By Rabbi Steven Lebow | Guest Columnist

The lynching of Leo Frank, or of any man or woman, is not easily put aside. We cannot minimize the lynching or deny it, but ultimately we must get beyond it.

First, it is worth it to note that the lynching happened 100 years ago. It happened in a Georgia that is now long gone.

The lynching of Leo Frank was, in a way, the beginning of the end of that older South. To paraphrase Henry Grady, we are living in what I like to call the Newer South. It is a Georgia that has a completely different landscape from any Georgia that has been before.

Rabbi Steven Lebow
Rabbi Steven Lebow

For the past quarter-century, as part of my belief in the Newer South, I have advocated for an exoneration for Leo Frank. How hard could it be for the Georgia House and Senate to pass a nonbinding resolution saying, “Resolved: In the light of history it is fair to assume that Leo M. Frank was innocent of all charges”?

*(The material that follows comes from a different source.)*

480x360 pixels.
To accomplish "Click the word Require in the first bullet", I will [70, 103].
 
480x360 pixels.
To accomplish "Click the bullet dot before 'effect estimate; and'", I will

How hard could that possibly be?

For Leo Frank and for all of us, justice is the debt that the present owes the future. All bona fide historians now agree that Frank was innocent. Clearing Frank’s name should be easy.

The era of anti-Semitism and racism is long departed from Marietta. I’ve lived here 30 years and have never experienced racist remarks or anti-Semitic actions.

If truth be told, the people of the city of Marietta are among the nicest and most decent people I have ever met.

There is a very large tent in the Newer South. Underneath that bigger tent is a very large picnic table. At that picnic table families with the last name of Brumby and Barnes and Glover, Kirby and Kinney and Flournoy happily sit side by side with families who have last names like Olens and Pearlberg, Schuster and Goldstein.

From my perspective, if Atlanta is the crown of the South, then the city of Marietta is its jewel.

In the Newer South we are prepared to struggle with a difficult past to prepare for a better future.

In this South the old battle emblems of the Confederacy have been retired to the museums where they belong. And in Cobb County there is little to no opposition to same-sex marriage.

In the Newer South the time has come to finally acknowledge that Leo Frank was innocent.

If we, like everyone in the city of Marietta, wishes to put aside the painful legacy of the lynching of Leo Frank, then let us acknowledge that it is not possible to make the future good unless we are willing to make the past right.

That is all I have ever asked for. Nothing more is needed.

But nothing less will do.

Steven Lebow is the senior rabbi at Temple Kol Emeth.